### Objective
Starting at the line that has "You are a GUI" and stopping after the line that has "Viewport: 960px width, 545px", reproduce those entries with "screenshot" changed to "screen image" and everything else unchanged. Leave the pictures out of your answer.

* * * *

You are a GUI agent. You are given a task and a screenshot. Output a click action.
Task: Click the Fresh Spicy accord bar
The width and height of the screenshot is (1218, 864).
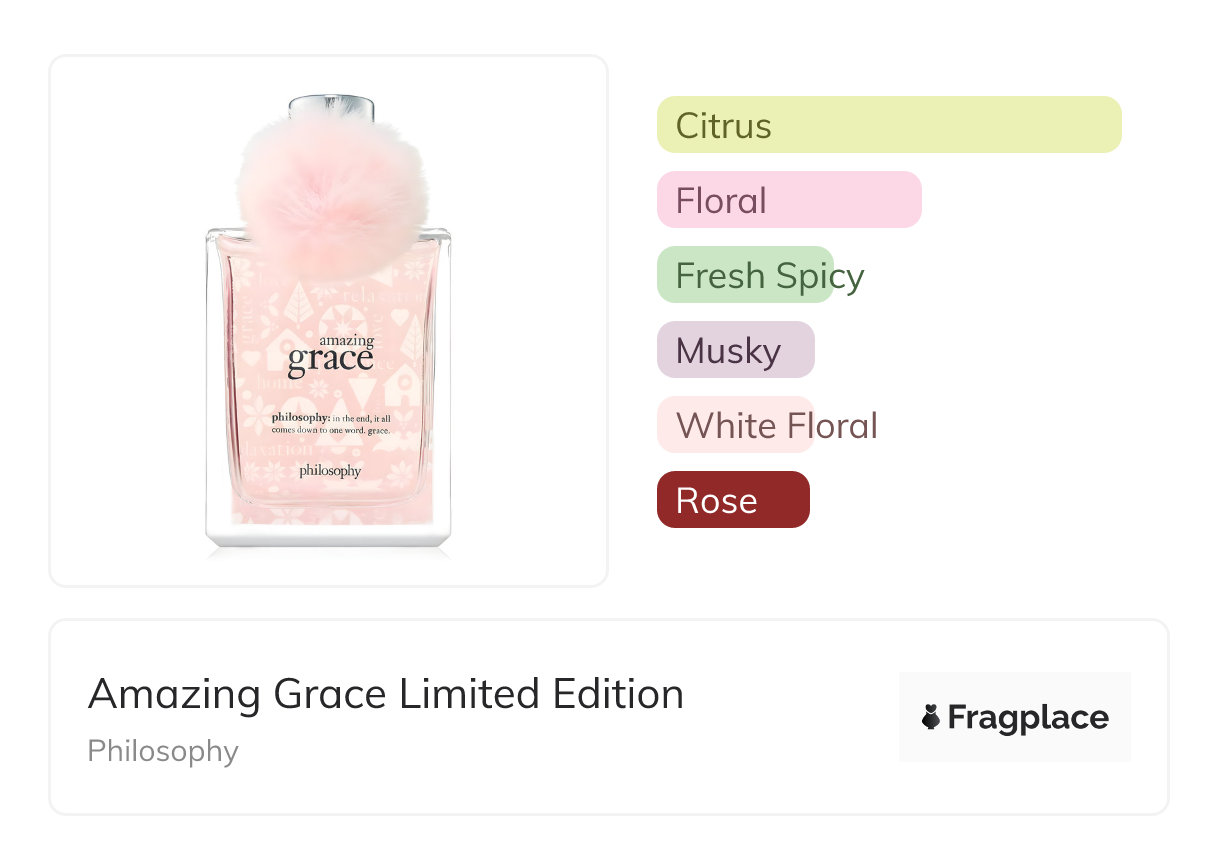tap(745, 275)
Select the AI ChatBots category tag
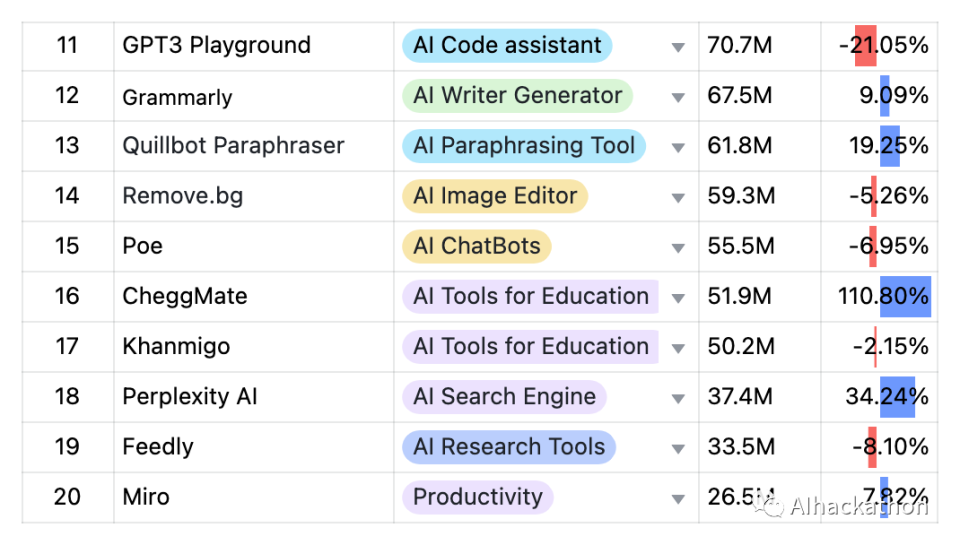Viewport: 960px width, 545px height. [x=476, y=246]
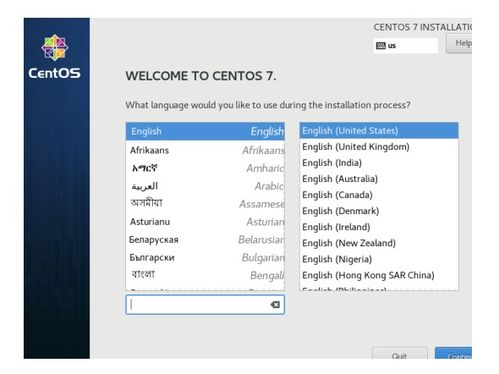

* * * *

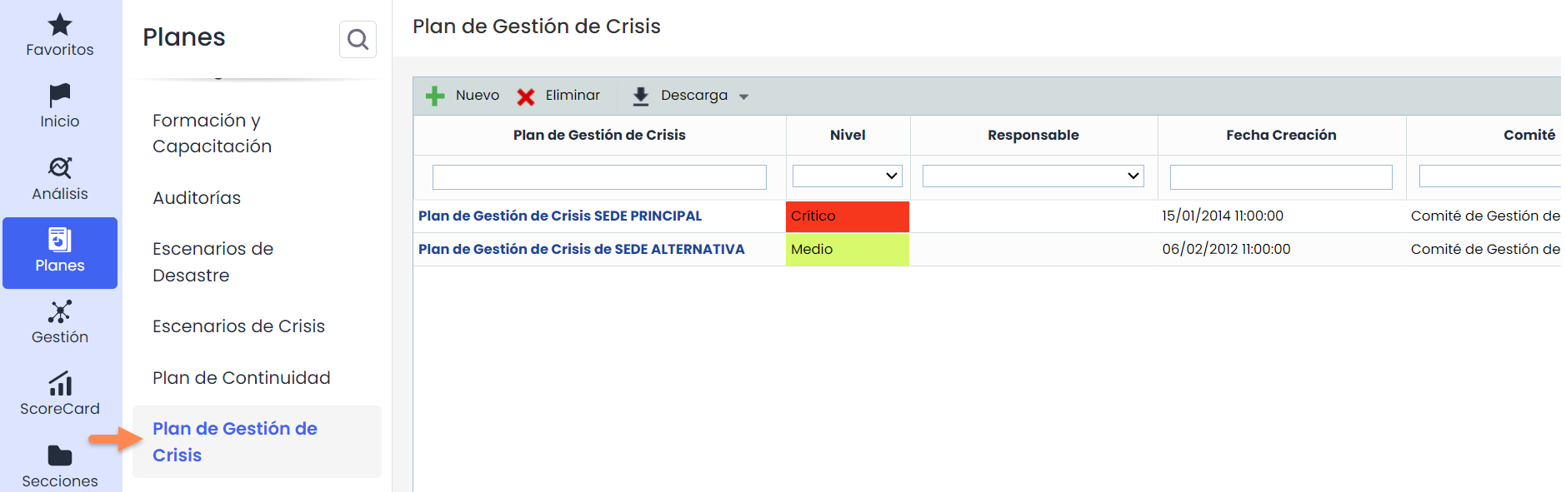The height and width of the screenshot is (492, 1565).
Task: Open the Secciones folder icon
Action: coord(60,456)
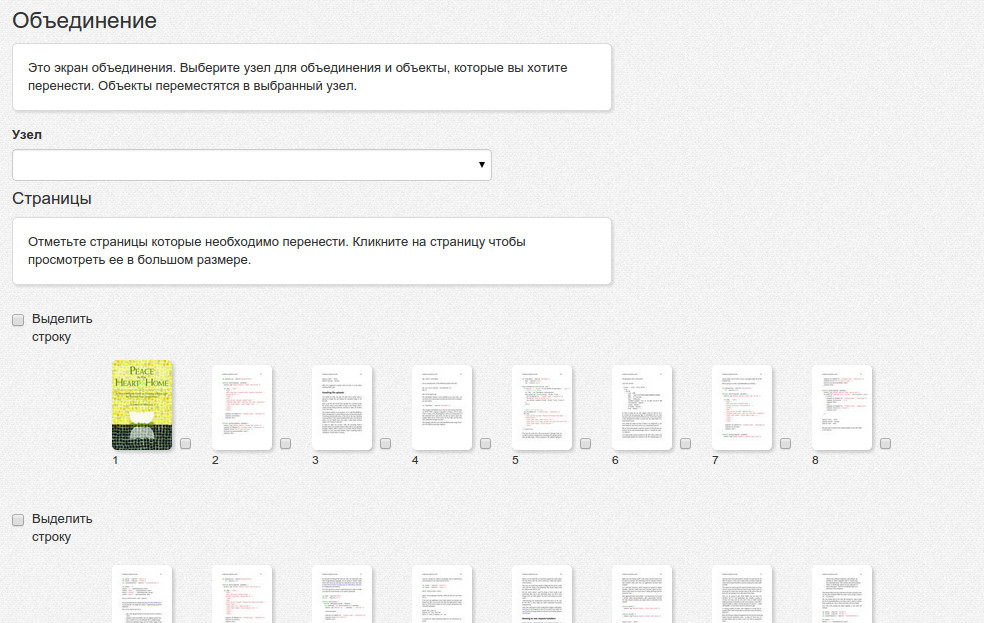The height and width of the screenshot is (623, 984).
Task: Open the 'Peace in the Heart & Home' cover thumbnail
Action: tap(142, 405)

* * * *

### Answer below
You are a GUI agent. You are given a task and a screen image. Output a click action.
Task: Click the Fresh Spicy accord bar
The width and height of the screen image is (1218, 864).
tap(745, 275)
Select the AI ChatBots category tag
Viewport: 960px width, 545px height. [x=476, y=246]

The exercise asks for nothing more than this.